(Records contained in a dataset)
Content starts

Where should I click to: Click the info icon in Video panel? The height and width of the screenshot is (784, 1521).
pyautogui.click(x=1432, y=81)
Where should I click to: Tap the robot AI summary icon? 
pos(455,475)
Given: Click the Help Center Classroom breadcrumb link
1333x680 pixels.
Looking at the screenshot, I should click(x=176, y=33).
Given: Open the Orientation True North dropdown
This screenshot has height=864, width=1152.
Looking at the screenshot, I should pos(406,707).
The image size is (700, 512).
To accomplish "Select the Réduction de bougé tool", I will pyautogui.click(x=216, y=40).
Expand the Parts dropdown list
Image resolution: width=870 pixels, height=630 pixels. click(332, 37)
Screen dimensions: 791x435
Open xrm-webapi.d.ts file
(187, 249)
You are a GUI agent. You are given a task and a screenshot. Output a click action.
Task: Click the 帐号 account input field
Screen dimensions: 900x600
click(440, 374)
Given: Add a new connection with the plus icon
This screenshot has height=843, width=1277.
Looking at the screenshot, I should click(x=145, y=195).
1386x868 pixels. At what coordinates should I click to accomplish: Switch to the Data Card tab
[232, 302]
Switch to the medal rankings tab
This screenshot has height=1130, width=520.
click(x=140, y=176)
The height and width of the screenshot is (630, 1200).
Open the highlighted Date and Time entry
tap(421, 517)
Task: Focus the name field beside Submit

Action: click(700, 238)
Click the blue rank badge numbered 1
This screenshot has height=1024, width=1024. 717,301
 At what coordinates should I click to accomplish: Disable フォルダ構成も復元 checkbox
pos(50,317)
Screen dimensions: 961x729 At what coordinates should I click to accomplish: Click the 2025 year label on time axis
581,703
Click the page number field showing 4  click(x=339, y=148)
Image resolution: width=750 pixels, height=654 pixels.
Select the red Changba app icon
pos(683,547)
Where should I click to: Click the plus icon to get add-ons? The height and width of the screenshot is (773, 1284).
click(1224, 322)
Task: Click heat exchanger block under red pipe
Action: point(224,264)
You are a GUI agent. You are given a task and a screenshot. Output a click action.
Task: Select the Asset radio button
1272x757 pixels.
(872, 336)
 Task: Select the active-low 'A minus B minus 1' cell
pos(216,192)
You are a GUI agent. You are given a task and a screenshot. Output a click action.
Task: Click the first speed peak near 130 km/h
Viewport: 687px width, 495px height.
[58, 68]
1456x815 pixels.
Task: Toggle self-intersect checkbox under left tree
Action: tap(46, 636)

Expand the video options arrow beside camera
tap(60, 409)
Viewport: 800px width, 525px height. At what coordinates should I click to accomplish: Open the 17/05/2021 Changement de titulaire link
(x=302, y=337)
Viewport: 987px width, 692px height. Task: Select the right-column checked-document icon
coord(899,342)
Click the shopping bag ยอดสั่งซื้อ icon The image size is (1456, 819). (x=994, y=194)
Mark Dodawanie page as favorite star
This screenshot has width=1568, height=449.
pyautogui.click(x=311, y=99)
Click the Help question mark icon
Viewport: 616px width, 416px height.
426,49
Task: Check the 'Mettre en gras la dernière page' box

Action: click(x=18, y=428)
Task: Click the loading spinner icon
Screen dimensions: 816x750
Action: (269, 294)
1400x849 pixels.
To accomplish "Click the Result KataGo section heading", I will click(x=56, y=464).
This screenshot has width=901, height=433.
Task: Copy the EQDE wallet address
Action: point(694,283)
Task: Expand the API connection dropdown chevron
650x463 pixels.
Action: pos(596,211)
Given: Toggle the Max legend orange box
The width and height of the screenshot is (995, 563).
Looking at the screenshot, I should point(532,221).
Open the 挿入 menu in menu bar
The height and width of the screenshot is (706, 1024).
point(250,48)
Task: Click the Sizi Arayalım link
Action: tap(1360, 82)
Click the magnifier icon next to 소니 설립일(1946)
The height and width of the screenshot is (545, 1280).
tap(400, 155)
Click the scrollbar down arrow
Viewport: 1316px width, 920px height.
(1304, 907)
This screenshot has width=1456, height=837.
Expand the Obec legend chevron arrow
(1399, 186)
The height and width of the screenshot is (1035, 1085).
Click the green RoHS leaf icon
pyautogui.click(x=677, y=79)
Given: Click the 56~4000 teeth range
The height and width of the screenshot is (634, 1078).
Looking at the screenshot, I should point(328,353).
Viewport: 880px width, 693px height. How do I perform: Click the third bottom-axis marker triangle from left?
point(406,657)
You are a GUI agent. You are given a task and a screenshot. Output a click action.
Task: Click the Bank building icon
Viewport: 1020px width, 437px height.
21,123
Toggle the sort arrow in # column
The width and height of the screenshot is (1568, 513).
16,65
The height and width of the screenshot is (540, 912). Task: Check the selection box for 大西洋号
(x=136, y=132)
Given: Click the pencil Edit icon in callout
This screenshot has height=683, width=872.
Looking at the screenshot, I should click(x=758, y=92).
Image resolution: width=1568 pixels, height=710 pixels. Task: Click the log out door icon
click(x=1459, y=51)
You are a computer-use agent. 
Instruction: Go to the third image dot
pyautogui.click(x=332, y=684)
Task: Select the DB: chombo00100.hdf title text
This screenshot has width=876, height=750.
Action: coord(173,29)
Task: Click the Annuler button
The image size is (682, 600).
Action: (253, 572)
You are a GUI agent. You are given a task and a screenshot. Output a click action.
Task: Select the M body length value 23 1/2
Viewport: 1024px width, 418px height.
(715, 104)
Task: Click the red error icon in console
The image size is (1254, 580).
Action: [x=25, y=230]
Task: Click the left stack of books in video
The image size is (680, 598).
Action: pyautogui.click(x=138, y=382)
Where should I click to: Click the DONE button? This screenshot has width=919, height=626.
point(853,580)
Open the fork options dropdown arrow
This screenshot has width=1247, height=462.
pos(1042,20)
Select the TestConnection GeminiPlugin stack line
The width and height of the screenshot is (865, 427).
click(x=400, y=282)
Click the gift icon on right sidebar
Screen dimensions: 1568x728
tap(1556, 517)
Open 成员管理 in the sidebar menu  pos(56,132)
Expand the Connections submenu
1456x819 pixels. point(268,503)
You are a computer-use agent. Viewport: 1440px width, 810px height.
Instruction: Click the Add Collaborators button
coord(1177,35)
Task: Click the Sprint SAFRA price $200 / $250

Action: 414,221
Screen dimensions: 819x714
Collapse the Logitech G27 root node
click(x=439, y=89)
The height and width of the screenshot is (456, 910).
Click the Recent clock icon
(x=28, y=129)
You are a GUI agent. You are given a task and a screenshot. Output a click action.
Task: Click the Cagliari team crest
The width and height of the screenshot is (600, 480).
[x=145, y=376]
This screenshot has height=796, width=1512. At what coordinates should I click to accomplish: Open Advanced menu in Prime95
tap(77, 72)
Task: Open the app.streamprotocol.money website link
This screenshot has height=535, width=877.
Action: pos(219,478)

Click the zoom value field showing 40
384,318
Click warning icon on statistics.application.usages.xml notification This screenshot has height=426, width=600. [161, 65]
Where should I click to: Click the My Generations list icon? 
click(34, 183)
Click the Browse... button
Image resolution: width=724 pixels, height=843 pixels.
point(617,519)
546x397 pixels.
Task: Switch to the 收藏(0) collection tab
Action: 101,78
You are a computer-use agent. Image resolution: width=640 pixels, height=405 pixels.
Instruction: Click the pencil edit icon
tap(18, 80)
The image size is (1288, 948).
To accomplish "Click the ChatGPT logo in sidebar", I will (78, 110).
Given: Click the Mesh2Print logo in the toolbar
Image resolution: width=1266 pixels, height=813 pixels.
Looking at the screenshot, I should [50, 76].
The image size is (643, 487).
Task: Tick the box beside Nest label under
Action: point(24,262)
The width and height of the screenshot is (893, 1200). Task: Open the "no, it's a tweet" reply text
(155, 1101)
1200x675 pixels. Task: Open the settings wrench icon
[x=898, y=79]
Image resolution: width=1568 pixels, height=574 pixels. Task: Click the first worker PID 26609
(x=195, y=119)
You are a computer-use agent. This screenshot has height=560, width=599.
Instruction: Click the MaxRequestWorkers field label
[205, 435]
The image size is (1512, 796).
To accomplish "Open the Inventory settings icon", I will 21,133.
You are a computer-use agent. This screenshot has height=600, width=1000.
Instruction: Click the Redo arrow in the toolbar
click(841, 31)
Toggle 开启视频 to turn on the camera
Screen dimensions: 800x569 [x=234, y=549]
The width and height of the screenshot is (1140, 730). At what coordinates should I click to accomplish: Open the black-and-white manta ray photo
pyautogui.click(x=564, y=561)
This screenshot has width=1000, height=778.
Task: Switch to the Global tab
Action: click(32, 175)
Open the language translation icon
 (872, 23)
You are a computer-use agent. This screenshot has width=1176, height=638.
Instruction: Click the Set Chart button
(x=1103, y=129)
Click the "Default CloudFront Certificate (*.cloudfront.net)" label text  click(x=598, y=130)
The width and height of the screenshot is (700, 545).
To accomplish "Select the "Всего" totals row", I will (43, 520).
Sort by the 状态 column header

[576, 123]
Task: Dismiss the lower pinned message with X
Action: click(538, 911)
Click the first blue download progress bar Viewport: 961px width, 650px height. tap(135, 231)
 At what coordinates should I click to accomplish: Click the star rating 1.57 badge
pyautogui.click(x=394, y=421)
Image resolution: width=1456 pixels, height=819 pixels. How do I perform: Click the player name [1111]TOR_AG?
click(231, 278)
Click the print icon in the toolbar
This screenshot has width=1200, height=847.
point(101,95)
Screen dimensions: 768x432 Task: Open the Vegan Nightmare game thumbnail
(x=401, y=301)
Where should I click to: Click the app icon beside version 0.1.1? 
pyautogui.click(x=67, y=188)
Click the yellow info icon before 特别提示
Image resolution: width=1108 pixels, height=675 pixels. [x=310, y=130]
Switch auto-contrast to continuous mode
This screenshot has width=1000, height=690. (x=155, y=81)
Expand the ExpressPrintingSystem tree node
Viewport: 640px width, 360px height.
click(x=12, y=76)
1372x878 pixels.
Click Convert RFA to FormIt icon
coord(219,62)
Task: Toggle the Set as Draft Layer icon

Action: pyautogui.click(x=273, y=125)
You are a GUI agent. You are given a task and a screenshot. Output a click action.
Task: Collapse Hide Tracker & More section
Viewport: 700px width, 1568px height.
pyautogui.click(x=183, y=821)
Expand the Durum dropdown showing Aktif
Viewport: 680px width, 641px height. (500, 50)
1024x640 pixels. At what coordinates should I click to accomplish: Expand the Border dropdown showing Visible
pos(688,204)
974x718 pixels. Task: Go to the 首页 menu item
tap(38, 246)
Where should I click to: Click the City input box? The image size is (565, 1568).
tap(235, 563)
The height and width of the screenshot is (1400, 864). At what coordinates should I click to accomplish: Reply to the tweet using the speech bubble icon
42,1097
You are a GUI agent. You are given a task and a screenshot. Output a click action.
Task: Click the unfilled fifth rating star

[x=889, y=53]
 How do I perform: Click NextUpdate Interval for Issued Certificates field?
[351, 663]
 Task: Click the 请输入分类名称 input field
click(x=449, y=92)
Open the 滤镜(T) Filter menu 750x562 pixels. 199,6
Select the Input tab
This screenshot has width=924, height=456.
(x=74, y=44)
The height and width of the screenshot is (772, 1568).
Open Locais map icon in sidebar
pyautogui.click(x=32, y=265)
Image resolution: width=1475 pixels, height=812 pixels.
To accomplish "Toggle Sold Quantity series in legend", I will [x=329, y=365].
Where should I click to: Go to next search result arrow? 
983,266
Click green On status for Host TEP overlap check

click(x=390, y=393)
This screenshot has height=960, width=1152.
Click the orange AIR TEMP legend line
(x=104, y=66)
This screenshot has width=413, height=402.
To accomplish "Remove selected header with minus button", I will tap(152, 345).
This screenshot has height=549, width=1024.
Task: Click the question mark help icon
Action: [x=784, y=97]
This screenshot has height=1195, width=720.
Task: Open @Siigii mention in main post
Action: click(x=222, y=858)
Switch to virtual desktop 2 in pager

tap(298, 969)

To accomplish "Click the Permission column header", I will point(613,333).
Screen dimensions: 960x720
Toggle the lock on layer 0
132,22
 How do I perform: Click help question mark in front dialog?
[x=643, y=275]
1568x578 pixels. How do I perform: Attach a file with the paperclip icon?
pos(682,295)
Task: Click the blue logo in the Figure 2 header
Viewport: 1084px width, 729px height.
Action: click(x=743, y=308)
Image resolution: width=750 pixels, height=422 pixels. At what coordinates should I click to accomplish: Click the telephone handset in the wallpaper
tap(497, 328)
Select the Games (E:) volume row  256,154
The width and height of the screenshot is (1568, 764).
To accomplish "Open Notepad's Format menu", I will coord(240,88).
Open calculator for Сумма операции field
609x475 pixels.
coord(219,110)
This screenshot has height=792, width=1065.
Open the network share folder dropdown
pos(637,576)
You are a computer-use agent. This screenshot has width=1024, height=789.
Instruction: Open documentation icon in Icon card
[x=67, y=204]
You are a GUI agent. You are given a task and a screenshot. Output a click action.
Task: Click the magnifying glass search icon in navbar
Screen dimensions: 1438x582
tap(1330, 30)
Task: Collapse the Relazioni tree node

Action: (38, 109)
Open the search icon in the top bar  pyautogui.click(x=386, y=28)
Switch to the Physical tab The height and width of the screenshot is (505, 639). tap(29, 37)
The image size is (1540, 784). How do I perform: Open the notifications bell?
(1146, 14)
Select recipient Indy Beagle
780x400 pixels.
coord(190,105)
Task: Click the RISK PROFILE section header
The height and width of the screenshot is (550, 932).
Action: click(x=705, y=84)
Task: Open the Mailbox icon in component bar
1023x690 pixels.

Content ends

* _Problem to solve_: Could you retype exactly the lines above, starting at the line that contains "Click the blue rank badge numbered 1" and ending at the line that contains "1400x849 pixels.", and nothing more?

* _Answer to this task_:
Click the blue rank badge numbered 1
This screenshot has height=1024, width=1024. 717,301
 At what coordinates should I click to accomplish: Disable フォルダ構成も復元 checkbox
pos(50,317)
Screen dimensions: 961x729 At what coordinates should I click to accomplish: Click the 2025 year label on time axis
581,703
Click the page number field showing 4  click(x=339, y=148)
Image resolution: width=750 pixels, height=654 pixels.
Select the red Changba app icon
pos(683,547)
Where should I click to: Click the plus icon to get add-ons? The height and width of the screenshot is (773, 1284).
click(1224, 322)
Task: Click heat exchanger block under red pipe
Action: point(224,264)
You are a GUI agent. You are given a task and a screenshot. Output a click action.
Task: Select the Asset radio button
1272x757 pixels.
(872, 336)
 Task: Select the active-low 'A minus B minus 1' cell
pos(216,192)
You are a GUI agent. You are given a task and a screenshot. Output a click action.
Task: Click the first speed peak near 130 km/h
Viewport: 687px width, 495px height.
[58, 68]
1456x815 pixels.
Task: Toggle self-intersect checkbox under left tree
Action: tap(46, 636)

Expand the video options arrow beside camera
tap(60, 409)
Viewport: 800px width, 525px height. At what coordinates should I click to accomplish: Open the 17/05/2021 Changement de titulaire link
(x=302, y=337)
Viewport: 987px width, 692px height. Task: Select the right-column checked-document icon
coord(899,342)
Click the shopping bag ยอดสั่งซื้อ icon The image size is (1456, 819). (x=994, y=194)
Mark Dodawanie page as favorite star
This screenshot has width=1568, height=449.
pyautogui.click(x=311, y=99)
Click the Help question mark icon
Viewport: 616px width, 416px height.
426,49
Task: Check the 'Mettre en gras la dernière page' box

Action: click(x=18, y=428)
Task: Click the loading spinner icon
Screen dimensions: 816x750
Action: (269, 294)
1400x849 pixels.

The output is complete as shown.